## Task prompt
Give the following records again in full and without alteration.

## Records shown
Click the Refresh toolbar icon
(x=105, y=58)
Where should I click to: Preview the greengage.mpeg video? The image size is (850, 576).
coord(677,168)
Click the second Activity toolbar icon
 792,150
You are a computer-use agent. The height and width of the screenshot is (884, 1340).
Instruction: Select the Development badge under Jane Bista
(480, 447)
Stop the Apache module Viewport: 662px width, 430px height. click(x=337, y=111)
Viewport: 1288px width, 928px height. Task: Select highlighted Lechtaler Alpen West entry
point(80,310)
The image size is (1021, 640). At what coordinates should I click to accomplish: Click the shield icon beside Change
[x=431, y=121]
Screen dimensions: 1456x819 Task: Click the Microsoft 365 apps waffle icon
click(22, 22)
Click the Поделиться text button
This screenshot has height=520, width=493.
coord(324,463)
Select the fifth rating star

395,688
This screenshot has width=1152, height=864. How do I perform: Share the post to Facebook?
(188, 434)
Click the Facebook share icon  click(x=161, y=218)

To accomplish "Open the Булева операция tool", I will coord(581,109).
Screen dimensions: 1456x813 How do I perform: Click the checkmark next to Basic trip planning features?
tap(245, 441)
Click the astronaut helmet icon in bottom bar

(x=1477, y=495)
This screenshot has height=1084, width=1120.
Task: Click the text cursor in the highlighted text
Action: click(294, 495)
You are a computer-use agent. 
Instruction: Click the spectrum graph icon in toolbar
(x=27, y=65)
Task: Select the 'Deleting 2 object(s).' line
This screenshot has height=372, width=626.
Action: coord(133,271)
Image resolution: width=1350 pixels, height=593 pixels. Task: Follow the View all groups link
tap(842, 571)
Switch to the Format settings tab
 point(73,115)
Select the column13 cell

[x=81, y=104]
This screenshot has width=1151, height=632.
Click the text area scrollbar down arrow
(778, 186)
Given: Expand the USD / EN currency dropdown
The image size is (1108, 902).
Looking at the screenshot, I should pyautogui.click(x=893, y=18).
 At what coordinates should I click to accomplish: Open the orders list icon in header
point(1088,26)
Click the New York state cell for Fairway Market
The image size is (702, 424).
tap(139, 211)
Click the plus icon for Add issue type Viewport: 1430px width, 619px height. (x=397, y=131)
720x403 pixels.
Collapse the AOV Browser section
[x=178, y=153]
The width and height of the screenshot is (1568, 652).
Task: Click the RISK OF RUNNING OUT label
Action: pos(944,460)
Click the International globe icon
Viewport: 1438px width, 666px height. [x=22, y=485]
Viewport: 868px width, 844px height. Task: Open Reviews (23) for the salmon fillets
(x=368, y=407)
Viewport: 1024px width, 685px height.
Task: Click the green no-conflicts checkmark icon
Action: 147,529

## Written solution
Click the Refresh toolbar icon
(x=105, y=58)
Where should I click to: Preview the greengage.mpeg video? The image size is (850, 576).
coord(677,168)
Click the second Activity toolbar icon
 792,150
You are a computer-use agent. The height and width of the screenshot is (884, 1340).
Instruction: Select the Development badge under Jane Bista
(480, 447)
Stop the Apache module Viewport: 662px width, 430px height. click(x=337, y=111)
Viewport: 1288px width, 928px height. Task: Select highlighted Lechtaler Alpen West entry
point(80,310)
The image size is (1021, 640). At what coordinates should I click to accomplish: Click the shield icon beside Change
[x=431, y=121]
Screen dimensions: 1456x819 Task: Click the Microsoft 365 apps waffle icon
click(22, 22)
Click the Поделиться text button
This screenshot has height=520, width=493.
coord(324,463)
Select the fifth rating star

395,688
This screenshot has width=1152, height=864. How do I perform: Share the post to Facebook?
(188, 434)
Click the Facebook share icon  click(x=161, y=218)

To accomplish "Open the Булева операция tool", I will coord(581,109).
Screen dimensions: 1456x813 How do I perform: Click the checkmark next to Basic trip planning features?
tap(245, 441)
Click the astronaut helmet icon in bottom bar

(x=1477, y=495)
This screenshot has height=1084, width=1120.
Task: Click the text cursor in the highlighted text
Action: click(294, 495)
You are a computer-use agent. 
Instruction: Click the spectrum graph icon in toolbar
(x=27, y=65)
Task: Select the 'Deleting 2 object(s).' line
This screenshot has height=372, width=626.
Action: coord(133,271)
Image resolution: width=1350 pixels, height=593 pixels. Task: Follow the View all groups link
tap(842, 571)
Switch to the Format settings tab
 point(73,115)
Select the column13 cell

[x=81, y=104]
This screenshot has width=1151, height=632.
Click the text area scrollbar down arrow
(778, 186)
Given: Expand the USD / EN currency dropdown
The image size is (1108, 902).
Looking at the screenshot, I should pyautogui.click(x=893, y=18).
 At what coordinates should I click to accomplish: Open the orders list icon in header
point(1088,26)
Click the New York state cell for Fairway Market
The image size is (702, 424).
tap(139, 211)
Click the plus icon for Add issue type Viewport: 1430px width, 619px height. (x=397, y=131)
720x403 pixels.
Collapse the AOV Browser section
[x=178, y=153]
The width and height of the screenshot is (1568, 652).
Task: Click the RISK OF RUNNING OUT label
Action: pos(944,460)
Click the International globe icon
Viewport: 1438px width, 666px height. [x=22, y=485]
Viewport: 868px width, 844px height. Task: Open Reviews (23) for the salmon fillets
(x=368, y=407)
Viewport: 1024px width, 685px height.
Task: Click the green no-conflicts checkmark icon
Action: 147,529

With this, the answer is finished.